The first is the geometrical relation:
R2 = R1 + 5/tan 60 = R1 + 2.89 m
The second is the physics relation:
pi*R2^2 * Po =
pi*R1^2 (Po + rho*g*depth)
Po = atmospheric pressure = 1.01*10^5 Pa
rho*g*depth = 0.49*10^5 Pa
R2^2/R1^2 = 1.50/1.01 = 1.49
R2/R1 = 1.22
Take it from there.
o wow, i didn't even think of the geometrical way, thanks.
To find the radii of the circular top and bottom surfaces of the pond, we can start by understanding the forces acting on these surfaces.
1. The force acting on the top surface:
The force acting on the top surface of the pond is due to the atmospheric pressure. This force can be calculated using the formula:
Force = Pressure × Area
Given that the atmospheric pressure is 1.01 × 10^5 Pa and the area of the circular top surface is πR2^2, we can express this force as:
Force (on top surface) = (1.01 × 10^5) × πR2^2 ------ Equation 1
2. The force acting on the bottom surface:
The force acting on the bottom surface is the weight of the water in the pond. Since the shape of the pond resembles an ice cream cone with the tip sliced off, we can imagine the bottom surface as the base of this cone.

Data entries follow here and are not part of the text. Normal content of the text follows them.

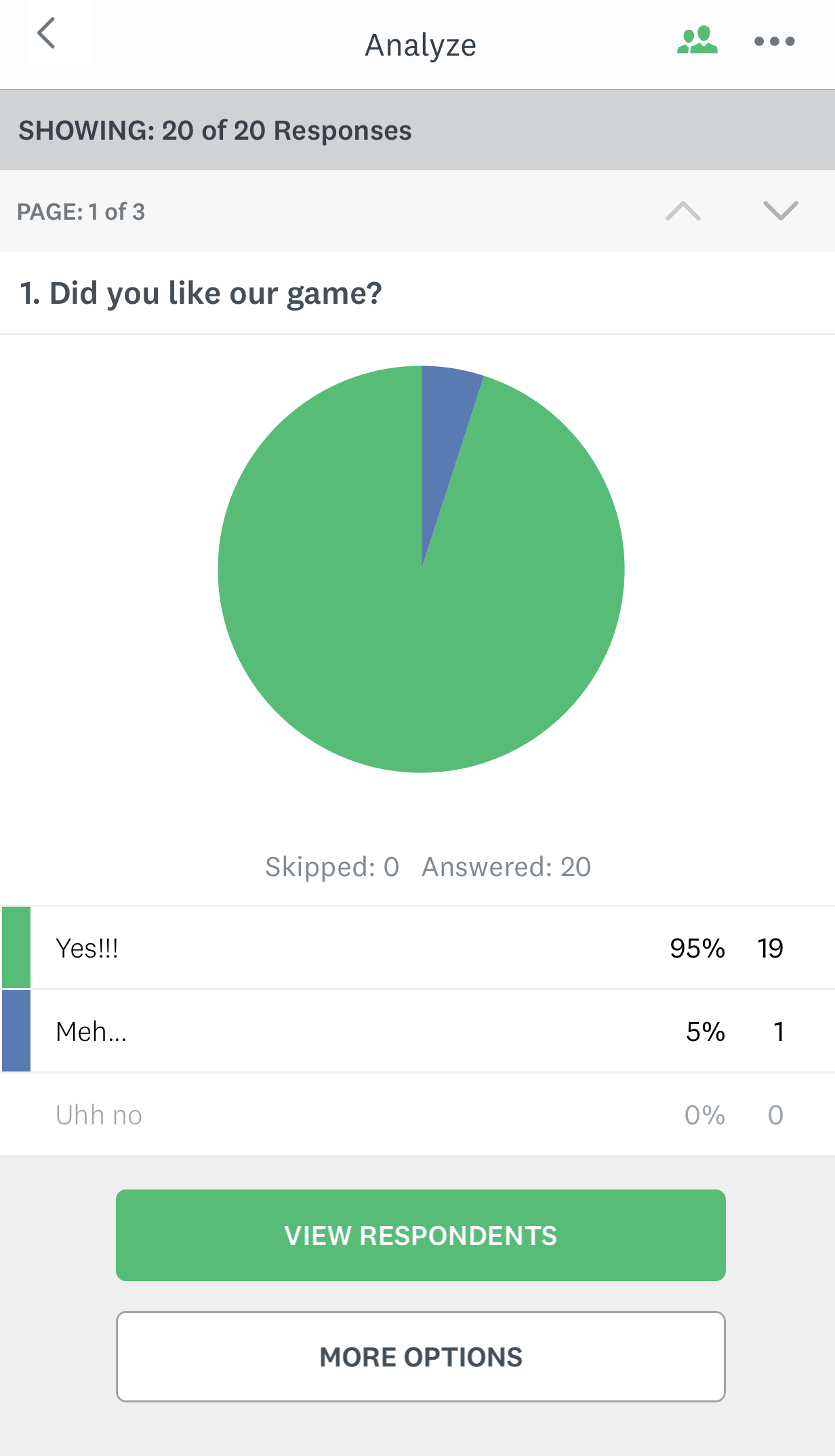Tap the More Options button
Viewport: 835px width, 1456px height.
420,1356
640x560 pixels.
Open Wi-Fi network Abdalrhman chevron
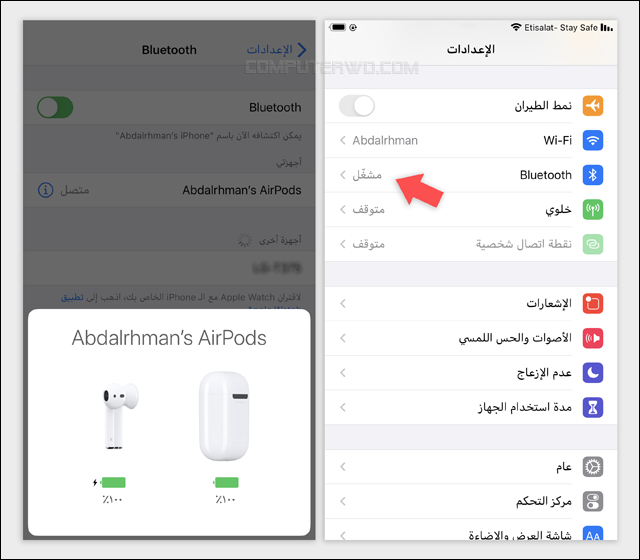pyautogui.click(x=343, y=140)
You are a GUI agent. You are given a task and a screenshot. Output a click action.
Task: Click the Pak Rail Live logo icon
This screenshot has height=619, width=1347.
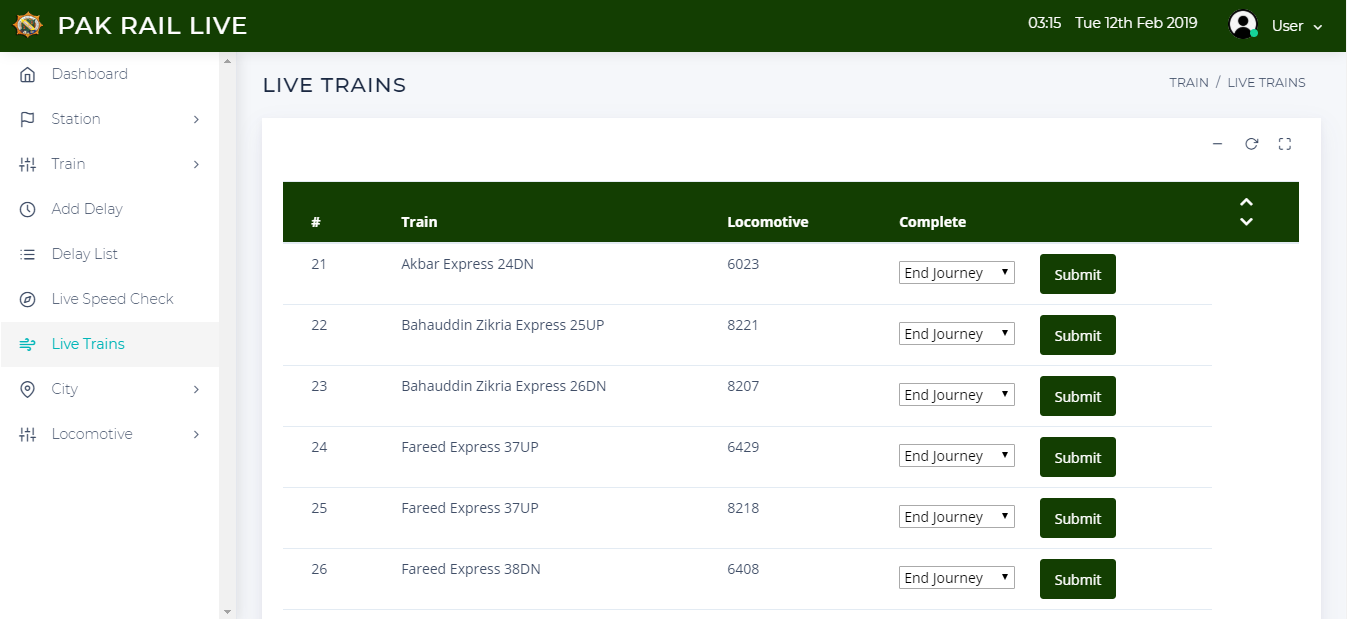click(27, 25)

The weight of the water is given by the formula:
Weight = Mass × Gravity
The mass of the water can be calculated using the formula:
Mass = Volume × Density
The volume of the water in the pond can be expressed as the volume of a frustum of a cone with depth 5.00m. The formula to calculate the volume of a frustum of a cone is:
Volume = (⅓)πh(R1^2 + R2^2 + R1R2)
Given that the density of water is approximately 1000 kg/m^3 and the acceleration due to gravity is 9.8 m/s^2, we can express the weight of the water as:
Weight (of water) = (⅓)πh(R1^2 + R2^2 + R1R2) × 1000 × 9.8 ------ Equation 2
Now, since we are told that the magnitude of the force acting on the top surface is the same as the magnitude of the force acting on the bottom surface, we can equate Equations 1 and 2:
(1.01 × 10^5) × πR2^2 = (⅓)πh(R1^2 + R2^2 + R1R2) × 1000 × 9.8
Simplifying this equation will allow us to solve for R1 and R2.